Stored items
▶

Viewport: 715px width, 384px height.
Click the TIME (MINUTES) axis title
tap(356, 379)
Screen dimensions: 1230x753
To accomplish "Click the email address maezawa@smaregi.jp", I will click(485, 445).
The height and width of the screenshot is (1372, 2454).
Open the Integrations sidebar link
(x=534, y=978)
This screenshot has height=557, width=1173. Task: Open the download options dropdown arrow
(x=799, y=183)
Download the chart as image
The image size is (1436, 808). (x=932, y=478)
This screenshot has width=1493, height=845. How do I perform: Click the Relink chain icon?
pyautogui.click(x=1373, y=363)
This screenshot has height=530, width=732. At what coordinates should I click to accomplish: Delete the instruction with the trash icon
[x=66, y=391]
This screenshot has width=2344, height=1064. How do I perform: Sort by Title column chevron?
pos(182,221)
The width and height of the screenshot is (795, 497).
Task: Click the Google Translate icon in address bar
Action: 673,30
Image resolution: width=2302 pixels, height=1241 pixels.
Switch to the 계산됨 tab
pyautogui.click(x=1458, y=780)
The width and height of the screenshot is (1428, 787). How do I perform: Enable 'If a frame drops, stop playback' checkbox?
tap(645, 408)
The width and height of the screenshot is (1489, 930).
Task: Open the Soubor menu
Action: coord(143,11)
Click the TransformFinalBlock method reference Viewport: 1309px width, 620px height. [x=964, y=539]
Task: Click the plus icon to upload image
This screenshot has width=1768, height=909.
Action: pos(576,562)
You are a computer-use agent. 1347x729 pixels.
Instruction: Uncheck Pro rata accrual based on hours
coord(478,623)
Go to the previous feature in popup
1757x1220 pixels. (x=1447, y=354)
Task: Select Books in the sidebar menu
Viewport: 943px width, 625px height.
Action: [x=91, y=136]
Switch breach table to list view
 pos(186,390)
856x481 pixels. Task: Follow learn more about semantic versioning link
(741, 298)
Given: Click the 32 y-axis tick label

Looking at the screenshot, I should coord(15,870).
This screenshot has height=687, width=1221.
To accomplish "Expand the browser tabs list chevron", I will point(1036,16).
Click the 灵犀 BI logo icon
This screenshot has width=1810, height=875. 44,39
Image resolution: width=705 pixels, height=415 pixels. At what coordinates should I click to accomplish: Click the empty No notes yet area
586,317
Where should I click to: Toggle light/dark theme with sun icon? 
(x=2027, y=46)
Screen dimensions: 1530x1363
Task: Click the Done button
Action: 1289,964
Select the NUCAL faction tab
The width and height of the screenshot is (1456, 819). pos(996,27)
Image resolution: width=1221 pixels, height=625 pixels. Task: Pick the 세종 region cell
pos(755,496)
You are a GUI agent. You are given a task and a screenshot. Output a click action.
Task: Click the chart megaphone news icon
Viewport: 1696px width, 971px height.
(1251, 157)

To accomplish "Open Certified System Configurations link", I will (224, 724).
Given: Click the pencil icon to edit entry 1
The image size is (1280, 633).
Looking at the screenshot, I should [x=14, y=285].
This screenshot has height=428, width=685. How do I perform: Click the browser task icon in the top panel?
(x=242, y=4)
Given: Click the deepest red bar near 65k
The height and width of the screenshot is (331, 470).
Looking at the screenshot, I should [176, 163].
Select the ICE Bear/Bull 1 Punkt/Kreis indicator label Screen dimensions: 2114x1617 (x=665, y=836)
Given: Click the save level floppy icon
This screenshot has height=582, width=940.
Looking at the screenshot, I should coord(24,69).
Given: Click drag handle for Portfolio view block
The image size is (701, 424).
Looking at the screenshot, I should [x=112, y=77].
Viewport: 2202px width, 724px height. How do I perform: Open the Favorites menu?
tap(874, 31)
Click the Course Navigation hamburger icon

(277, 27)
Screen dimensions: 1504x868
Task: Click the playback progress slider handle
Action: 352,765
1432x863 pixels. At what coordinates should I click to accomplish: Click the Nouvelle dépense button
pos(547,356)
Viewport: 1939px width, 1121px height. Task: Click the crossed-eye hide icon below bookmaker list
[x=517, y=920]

◀

Every entry should be restated word for word.

=== Answer box ===
Viewport: 715px width, 384px height.
Click the TIME (MINUTES) axis title
tap(356, 379)
Screen dimensions: 1230x753
To accomplish "Click the email address maezawa@smaregi.jp", I will click(485, 445).
The height and width of the screenshot is (1372, 2454).
Open the Integrations sidebar link
(x=534, y=978)
This screenshot has height=557, width=1173. Task: Open the download options dropdown arrow
(x=799, y=183)
Download the chart as image
The image size is (1436, 808). (x=932, y=478)
This screenshot has width=1493, height=845. How do I perform: Click the Relink chain icon?
pyautogui.click(x=1373, y=363)
This screenshot has height=530, width=732. At what coordinates should I click to accomplish: Delete the instruction with the trash icon
[x=66, y=391]
This screenshot has width=2344, height=1064. How do I perform: Sort by Title column chevron?
pos(182,221)
The width and height of the screenshot is (795, 497).
Task: Click the Google Translate icon in address bar
Action: 673,30
Image resolution: width=2302 pixels, height=1241 pixels.
Switch to the 계산됨 tab
pyautogui.click(x=1458, y=780)
The width and height of the screenshot is (1428, 787). How do I perform: Enable 'If a frame drops, stop playback' checkbox?
tap(645, 408)
The width and height of the screenshot is (1489, 930).
Task: Open the Soubor menu
Action: coord(143,11)
Click the TransformFinalBlock method reference Viewport: 1309px width, 620px height. [x=964, y=539]
Task: Click the plus icon to upload image
This screenshot has width=1768, height=909.
Action: pos(576,562)
You are a computer-use agent. 1347x729 pixels.
Instruction: Uncheck Pro rata accrual based on hours
coord(478,623)
Go to the previous feature in popup
1757x1220 pixels. (x=1447, y=354)
Task: Select Books in the sidebar menu
Viewport: 943px width, 625px height.
Action: [x=91, y=136]
Switch breach table to list view
 pos(186,390)
856x481 pixels. Task: Follow learn more about semantic versioning link
(741, 298)
Given: Click the 32 y-axis tick label

Looking at the screenshot, I should coord(15,870).
This screenshot has height=687, width=1221.
To accomplish "Expand the browser tabs list chevron", I will point(1036,16).
Click the 灵犀 BI logo icon
This screenshot has width=1810, height=875. 44,39
Image resolution: width=705 pixels, height=415 pixels. At what coordinates should I click to accomplish: Click the empty No notes yet area
586,317
Where should I click to: Toggle light/dark theme with sun icon? 
(x=2027, y=46)
Screen dimensions: 1530x1363
Task: Click the Done button
Action: 1289,964
Select the NUCAL faction tab
The width and height of the screenshot is (1456, 819). pos(996,27)
Image resolution: width=1221 pixels, height=625 pixels. Task: Pick the 세종 region cell
pos(755,496)
You are a GUI agent. You are given a task and a screenshot. Output a click action.
Task: Click the chart megaphone news icon
Viewport: 1696px width, 971px height.
(1251, 157)

To accomplish "Open Certified System Configurations link", I will (224, 724).
Given: Click the pencil icon to edit entry 1
The image size is (1280, 633).
Looking at the screenshot, I should [x=14, y=285].
This screenshot has height=428, width=685. How do I perform: Click the browser task icon in the top panel?
(x=242, y=4)
Given: Click the deepest red bar near 65k
The height and width of the screenshot is (331, 470).
Looking at the screenshot, I should [176, 163].
Select the ICE Bear/Bull 1 Punkt/Kreis indicator label Screen dimensions: 2114x1617 (x=665, y=836)
Given: Click the save level floppy icon
This screenshot has height=582, width=940.
Looking at the screenshot, I should coord(24,69).
Given: Click drag handle for Portfolio view block
The image size is (701, 424).
Looking at the screenshot, I should [x=112, y=77].
Viewport: 2202px width, 724px height. How do I perform: Open the Favorites menu?
tap(874, 31)
Click the Course Navigation hamburger icon

(277, 27)
Screen dimensions: 1504x868
Task: Click the playback progress slider handle
Action: 352,765
1432x863 pixels. At what coordinates should I click to accomplish: Click the Nouvelle dépense button
pos(547,356)
Viewport: 1939px width, 1121px height. Task: Click the crossed-eye hide icon below bookmaker list
[x=517, y=920]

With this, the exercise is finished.